By Gary Weiand
Sunday, August 1, 2004 10:05 PM MDT
Two history teachers from Lake Havasu City turned the clocks back 140 years last weekend when they helped recreate a Civil War encampment at Gettysburg National Military Park in Pennsylvania.
Jim Lusk and his son-in-law Brian Zemojtel were excited about the event because their Civil War reenactment unit, the Confederacy’s 21st Georgia Infantry Regiment, was granted access to the park, which is almost never available because it is considered sacred ground, they said.
Although the unit usually participates in re-enactments of Civil War battles, the Gettysburg campground was different, they said, a living history, in which spectators ask questions and receive responses totally in character – unaware of who will win the coming battle.
"You get to live in the 19th century for a weekend," Zemojtel said before the pair left for Gettysburg. "Everything is lit by candles and lanterns. We’ll actually be camping out amongst the ghosts and the monuments of the battlefield."
According to Lusk, camp conditions are intended to be as authentic as possible. No modern artifacts may be visible. Some absolutists revert entirely to the past, but Lusk said he is more flexible, putting coolers inside wooden crates painted to look like ammunition boxes, for example.
Lusk said that he began participating in Civil War re-enactments in 1987 in New York, before moving here in 1996. He chose to join the Confederacy because Virgil S. Lusk, his great-great-great-uncle, served in the North Carolina Cavalry. Virgil’s horse was shot out from under him in 1863. Captured, he spent two years in a federal prison-of-war camp, later writing his reminiscences. Lusk said that his family remained in North Carolina until after World War II.
"I was the first one born in the North," he said.
Many towns request generic battle demonstrations, but the unit also participates in recreations of famous battles, which run in five-year cycles, with 1861 battles recreated in 2001, for example, and 1864 in 2004. In 2006 they will return to 1861, he said.

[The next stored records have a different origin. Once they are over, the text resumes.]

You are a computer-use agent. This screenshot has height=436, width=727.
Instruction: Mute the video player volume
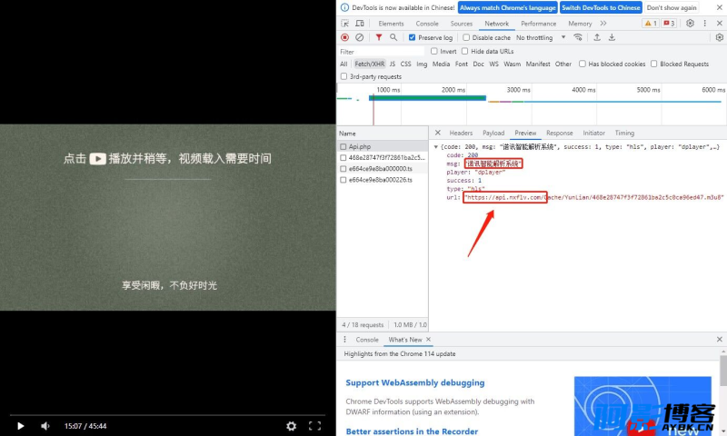[x=45, y=426]
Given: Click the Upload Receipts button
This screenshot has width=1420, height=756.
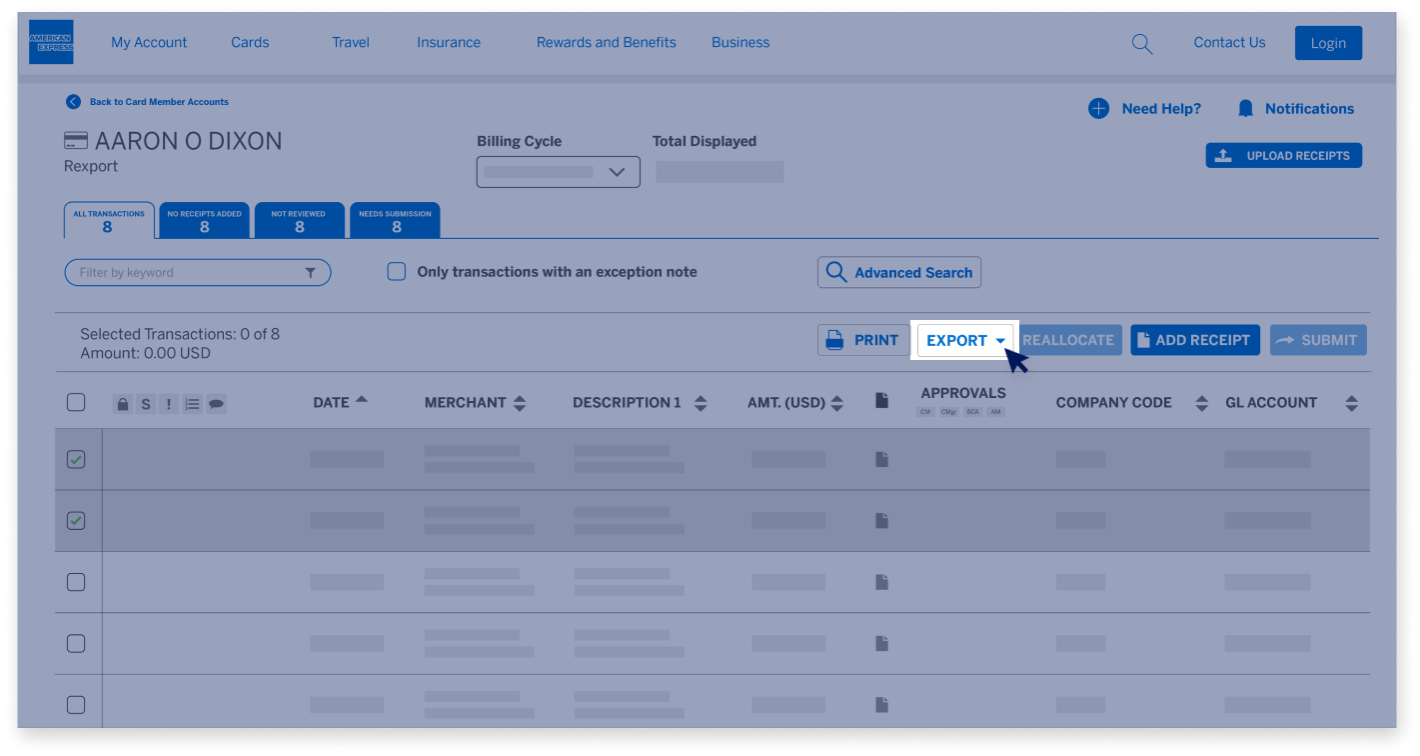Looking at the screenshot, I should pos(1283,155).
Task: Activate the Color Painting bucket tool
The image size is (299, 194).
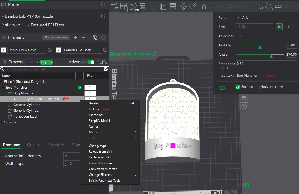Action: pyautogui.click(x=269, y=6)
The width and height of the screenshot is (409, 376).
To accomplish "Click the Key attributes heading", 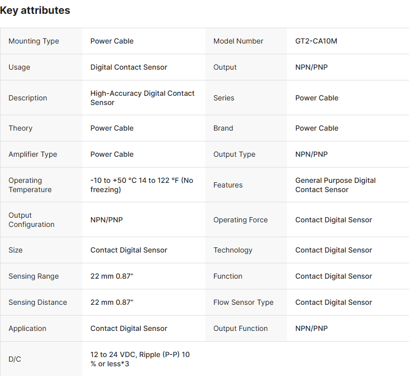I will pyautogui.click(x=35, y=10).
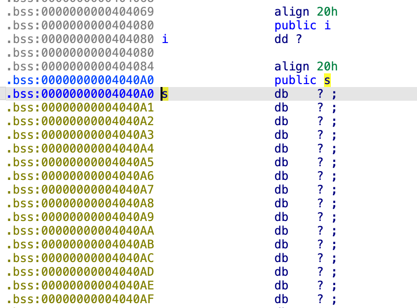Click the 'dd ?' definition of variable i

(x=288, y=39)
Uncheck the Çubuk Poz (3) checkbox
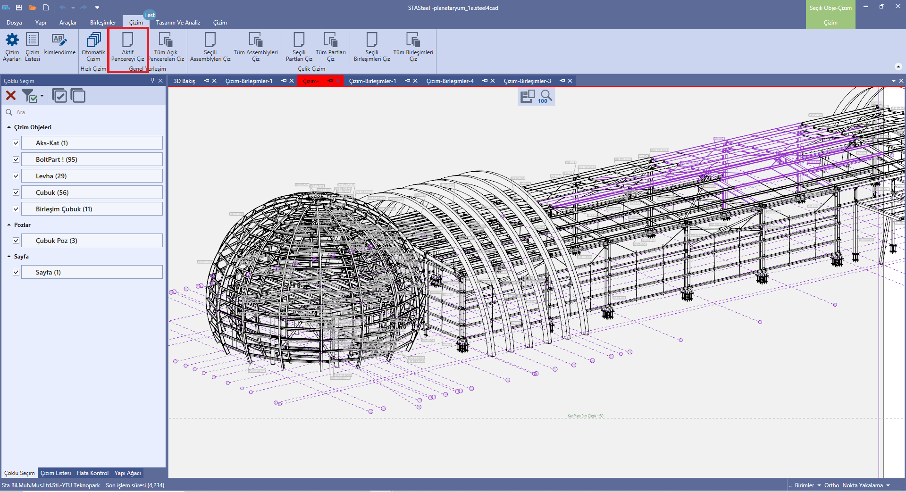Viewport: 906px width, 492px height. tap(16, 241)

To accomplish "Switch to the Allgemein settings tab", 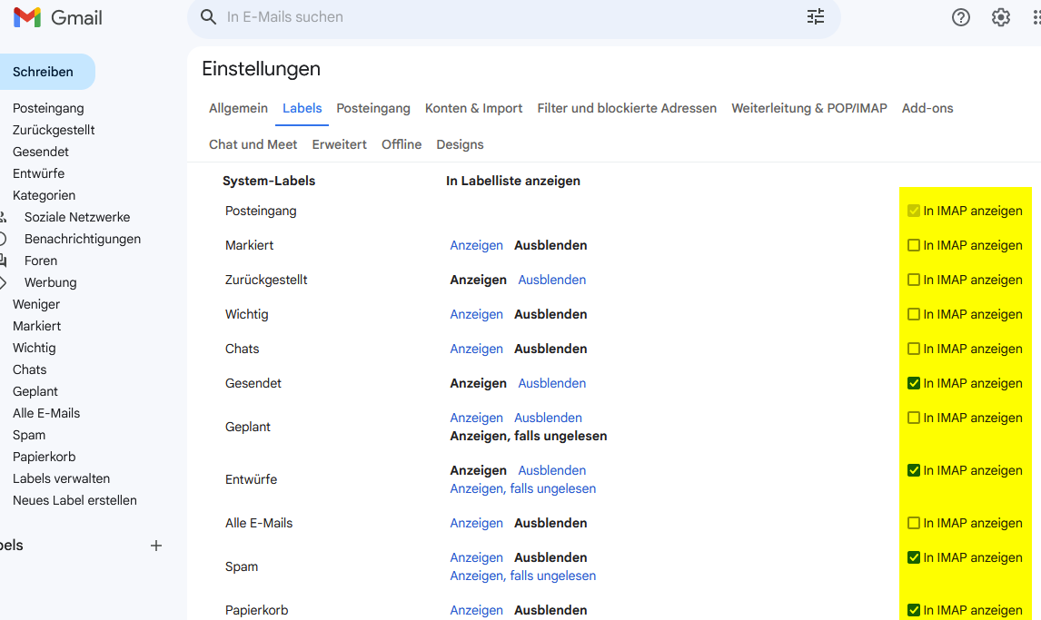I will coord(238,108).
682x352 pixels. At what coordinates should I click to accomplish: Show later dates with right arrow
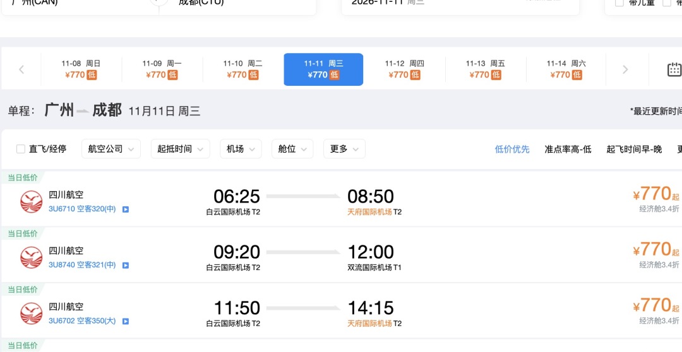[x=625, y=69]
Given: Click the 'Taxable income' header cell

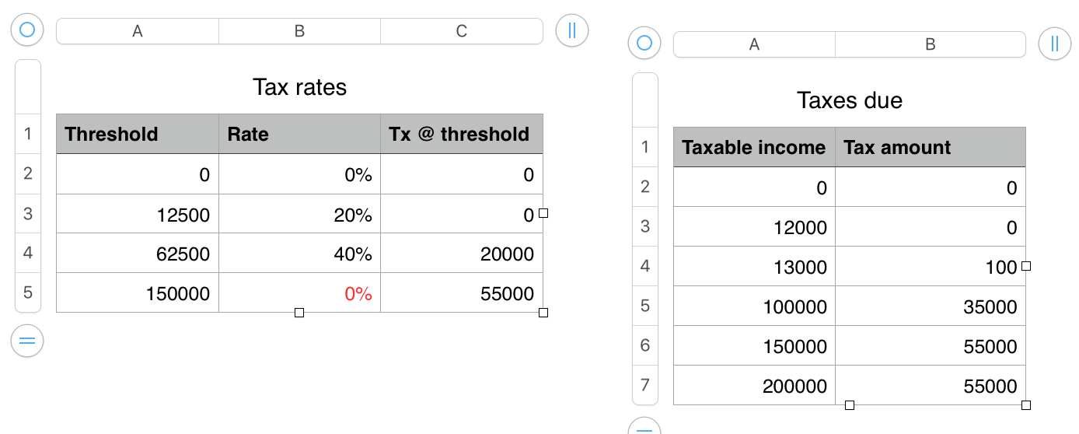Looking at the screenshot, I should pyautogui.click(x=754, y=147).
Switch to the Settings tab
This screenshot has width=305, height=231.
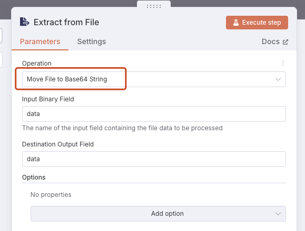[92, 41]
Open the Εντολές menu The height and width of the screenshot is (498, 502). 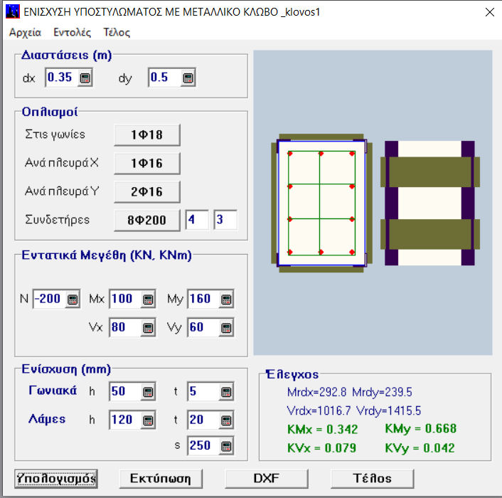pyautogui.click(x=72, y=32)
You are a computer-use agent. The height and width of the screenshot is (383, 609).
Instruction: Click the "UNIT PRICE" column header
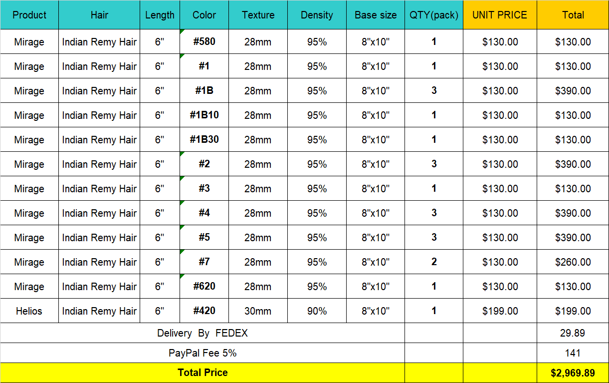click(500, 15)
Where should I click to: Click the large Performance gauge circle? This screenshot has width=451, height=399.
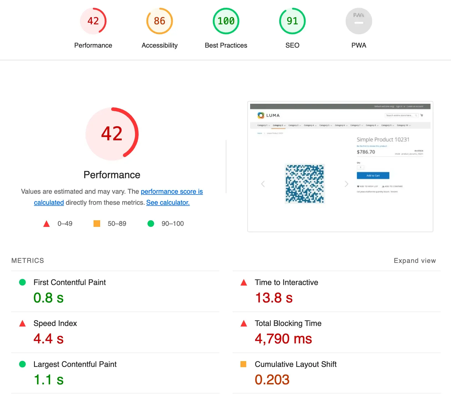pos(112,134)
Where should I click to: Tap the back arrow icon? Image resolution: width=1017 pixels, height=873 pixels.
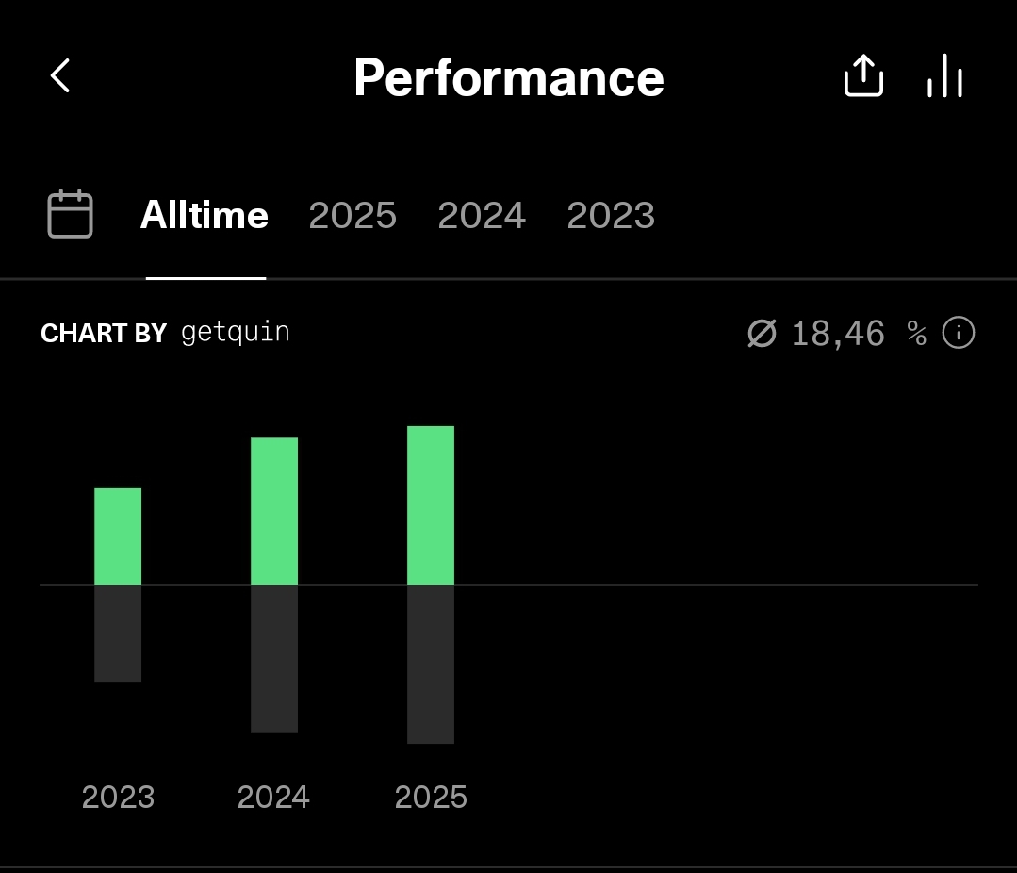(60, 76)

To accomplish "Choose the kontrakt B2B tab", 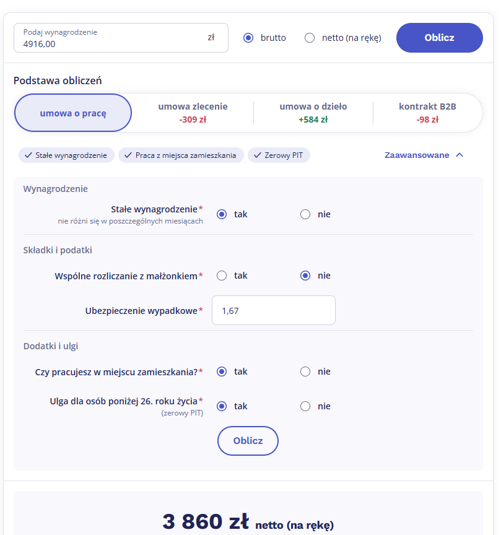I will (x=427, y=113).
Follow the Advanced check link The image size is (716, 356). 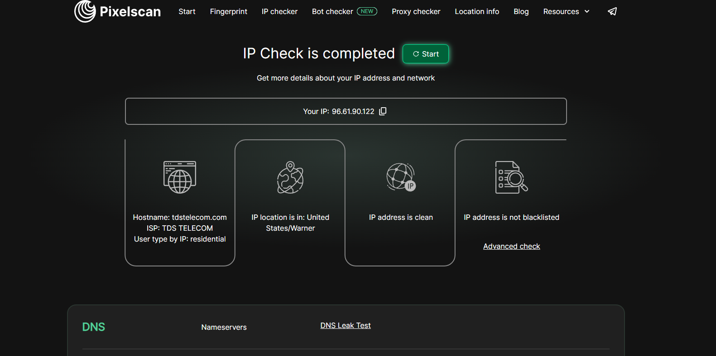[x=511, y=246]
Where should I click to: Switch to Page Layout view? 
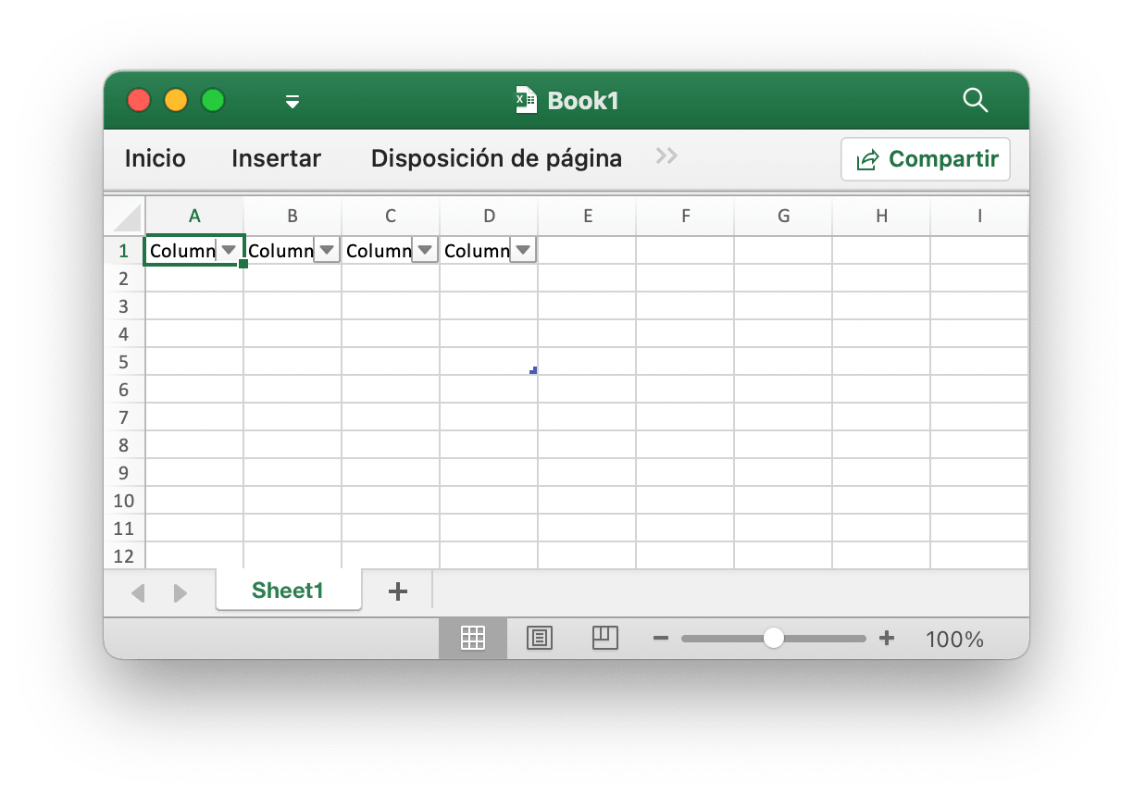click(539, 638)
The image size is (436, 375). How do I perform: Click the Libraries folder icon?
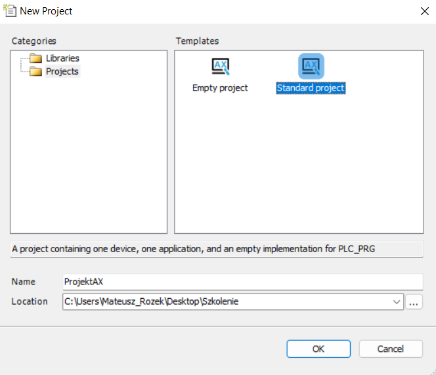pos(35,58)
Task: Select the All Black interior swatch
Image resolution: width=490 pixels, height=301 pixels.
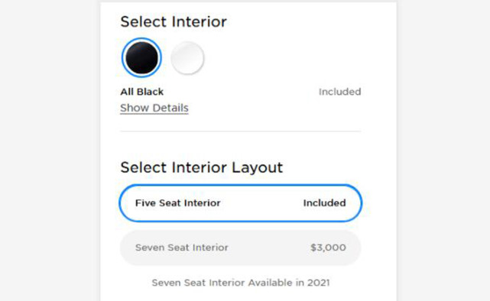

According to Lusk, formations perform as they did in the battle. Participants purchase replicas of the era’s clothing, weapons and supplies. Though there is no live ammunition, each round of cannon fire can use 1.5 pounds of powder, the bayonets are real, and one man was severely injured when a pistol discharged right in his face, he said.
Lusk said that people often ask how participants know when to fall. It’s not choreographed, beyond an officer explaining that there should be losses at particular points. Individuals decide on their own – because their guns are overheated, or they want to give new members a chance to advance, or because they’re out of ammunition, he said.
According to Lusk, reenactments are a big-time operation. He said that in 1988 8,000 men recreated Gen. George S. Pickett’s charge during the Battle of Gettysburg in front of 88,000 spectators. He said that movies – like "Glory," "Gettysburg," and "Gods and Generals" – often use Civil War reenactment units for their footage.
"It’s cheaper for movie companies to make donations to battlefield preservation funds than to hire actors, and they come trained," he said.
Lusk said that he taught history in New York before moving to the city in 1996. Zemojtel formerly taught history at Thunderbolt Middle School and now teaches it at Lake Havasu City High School; Zemojtel has also taught a course on the Civil War at the Lake Havasu City campus of Mohave Community College, he said.
Lusk said that there are hundreds of independent reenactment units across the nation. Members of the 21st pay $25 dues for insurance, purchase their own equipment and pay their own travel expenses. Most members live further east, and he would like to start a new unit here, Lusk said.